_Extract to read_

When an unexpectedly large increase is observed in the count of Aboriginal and Torres Strait Islander people between Censuses, such as that observed between the 1991 and 1996 Censuses (33%) and between the 2006 and 2011 Censuses (21%), some of the increase can be explained through demographic factors of population change such as births, deaths and migration. These are the components of change that can be measured using information collected in the Census of Population and Housing and in administrative datasets.

This chapter explores the demographic factors which account for part of the increase in counts of Aboriginal and Torres Strait Islander people between the 2006 and 2011 Censuses.

Note that Census data is not adjusted for undercount and so relates to Census counts, not population estimates. For this reason, the analysis in this chapter is repeated using population estimates in Technical Note 1: Measuring Change in Population Estimates of Aboriginal and Torres Strait Islander Peoples.


SUMMARY OF FINDINGS

  • Over two-thirds (65,500) of the 93,300 increase in the Census count of Aboriginal and Torres Strait Islander people between 2006 and 2011 can be accounted for by demographic factors of population change (that is, births, deaths and overseas migration).
  • The remaining one-third (27,800) of the increase that cannot be explained by demographic factors equates to 5% of the total 2011 Census count of Aboriginal and Torres Strait Islander people.

_Aim of the exercise_
Answer these questions about the text on Census counts of Aboriginal and Torres Strait Islander people:
1. What was the increase in the count between the 1991 and 1996 Censuses?
2. In which technical note is the analysis repeated using population estimates?
3. How much of the 93,300 increase between 2006 and 2011 can be accounted for by demographic factors?
The listing comes from a different source than the text.

_Data block_
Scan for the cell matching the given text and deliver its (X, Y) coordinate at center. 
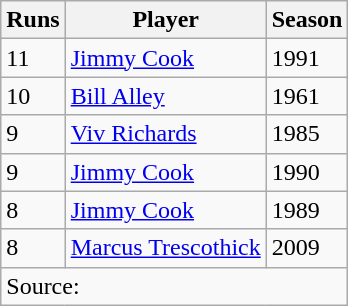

_Written answer_
1. 33%
2. Technical Note 1: Measuring Change in Population Estimates of Aboriginal and Torres Strait Islander Peoples
3. 65,500, over two-thirds of the increase